Entries on where items appear:
┄┄┄┄┄┄

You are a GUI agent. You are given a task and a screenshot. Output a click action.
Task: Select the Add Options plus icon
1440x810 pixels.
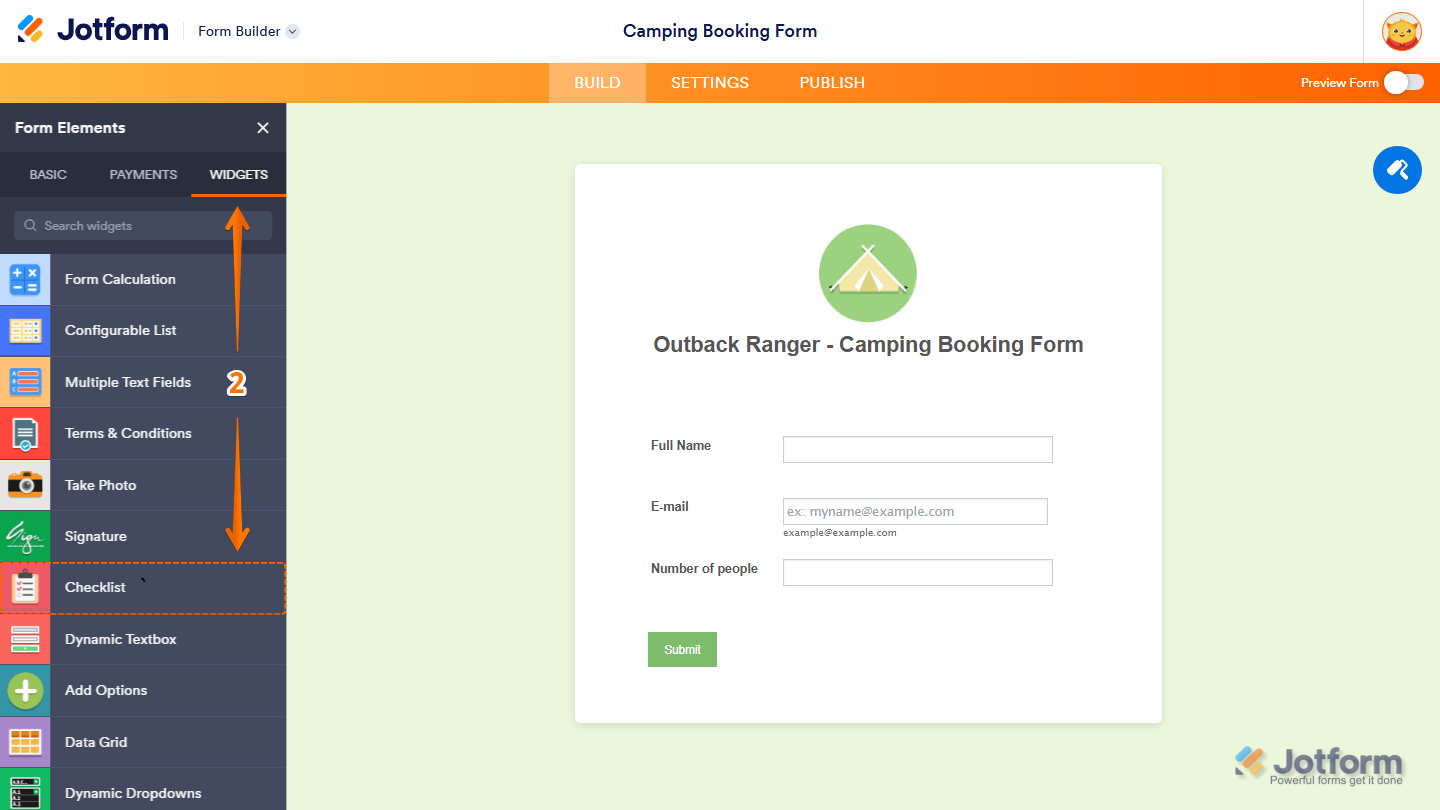coord(25,690)
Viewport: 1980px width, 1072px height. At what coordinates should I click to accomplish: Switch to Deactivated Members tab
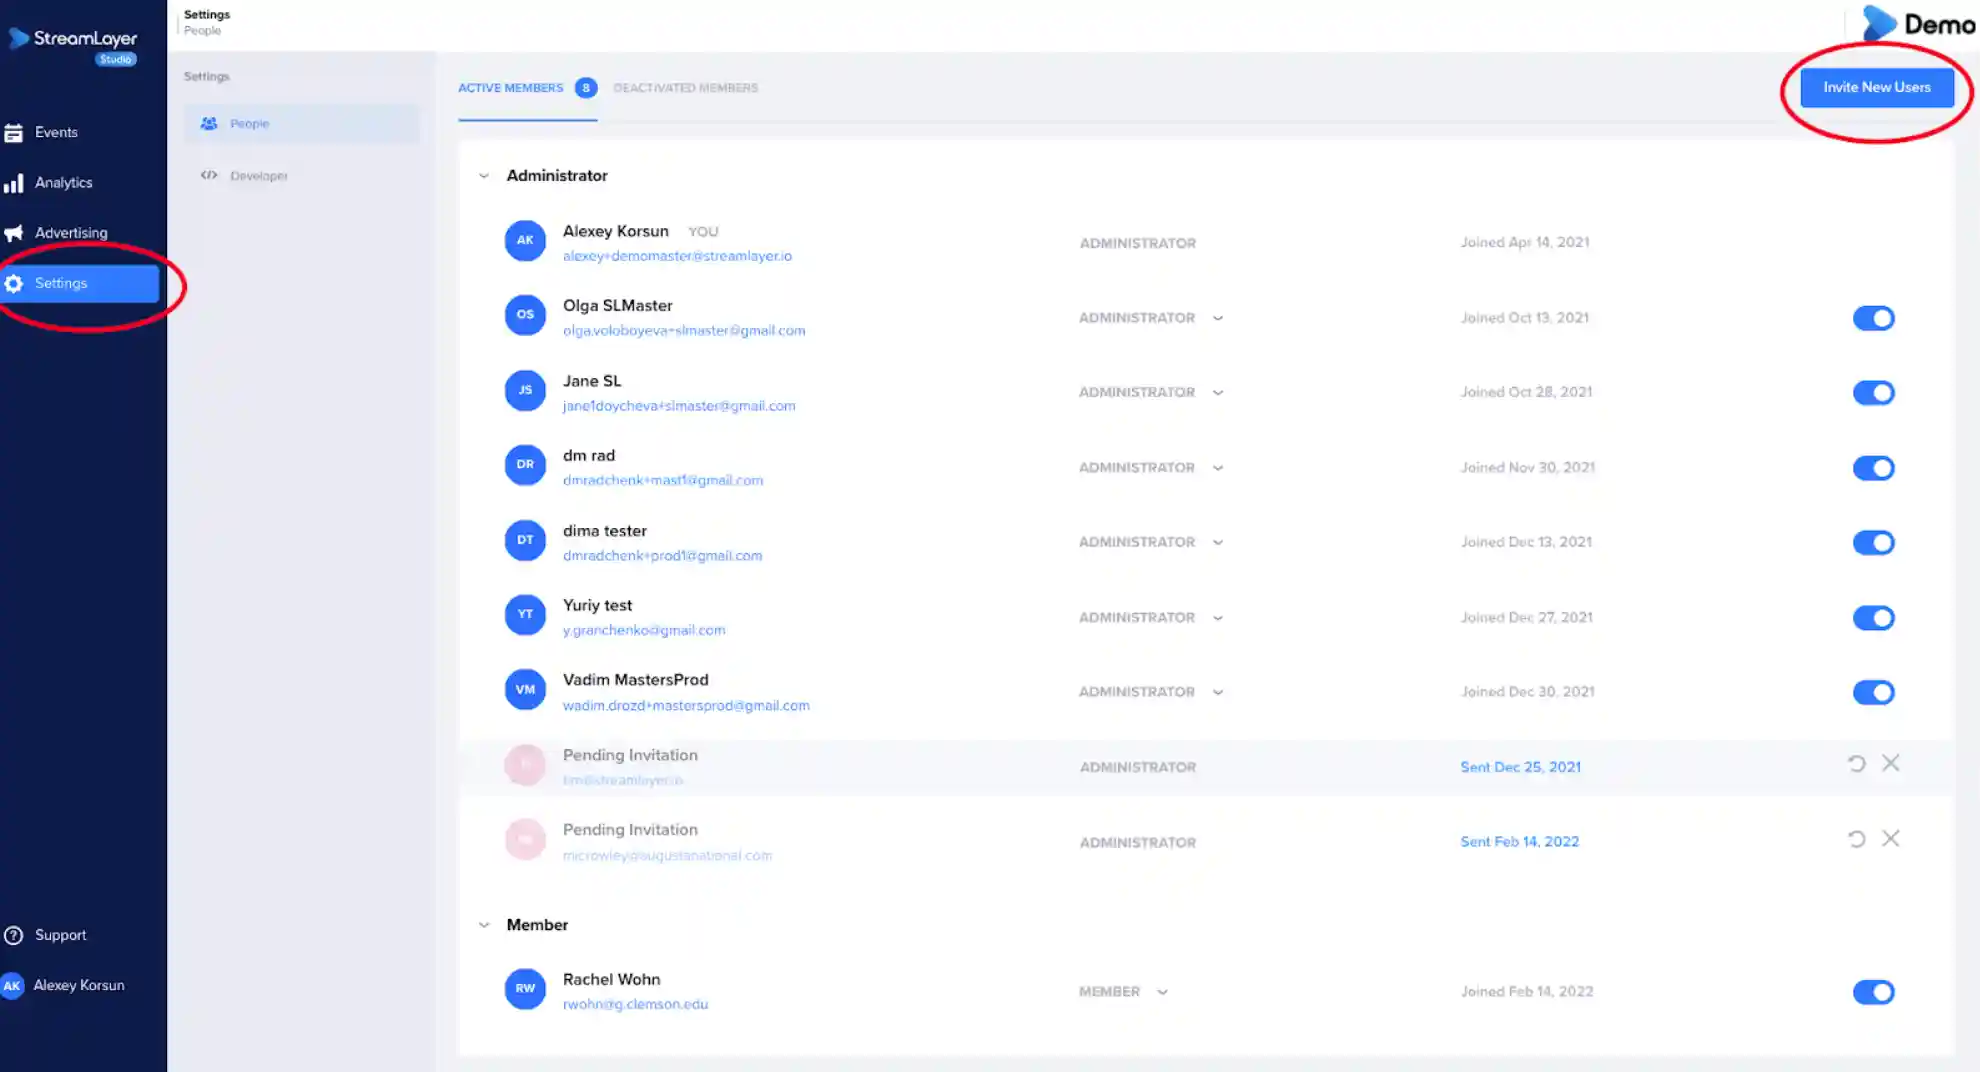pos(685,88)
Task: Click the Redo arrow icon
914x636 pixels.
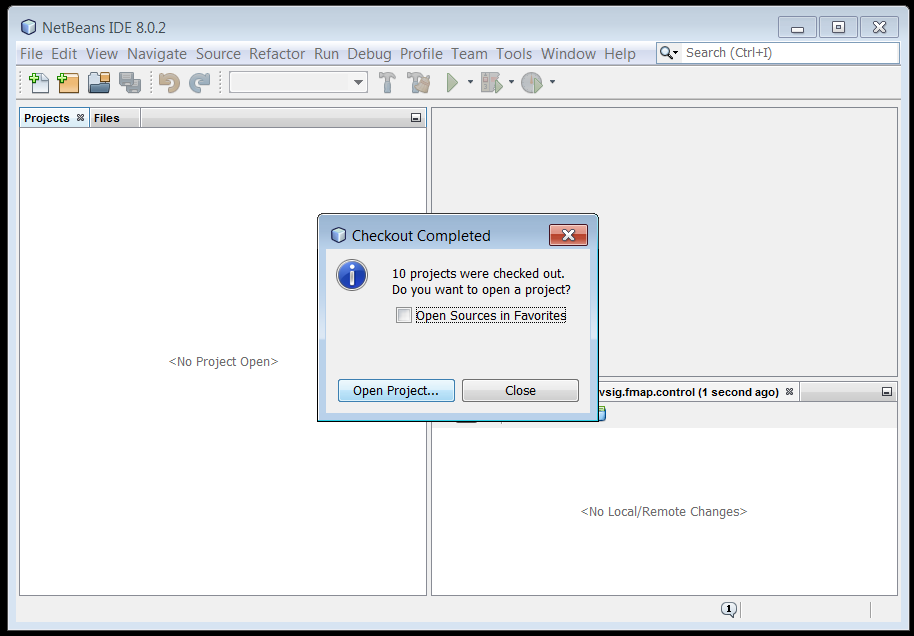Action: 200,83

┄┄┄┄┄┄

Reproduce each of the rows above word for word, omitting the pictures.

# [Task response]
You are a GUI agent. You are given a task and a screenshot. Output a click action.
Task: Select the Add Options plus icon
1440x810 pixels.
coord(25,690)
Viewport: 1980px width, 1072px height. At what coordinates should I click to accomplish: Switch to Deactivated Members tab
pos(685,88)
Task: Click the Redo arrow icon
914x636 pixels.
Action: 200,83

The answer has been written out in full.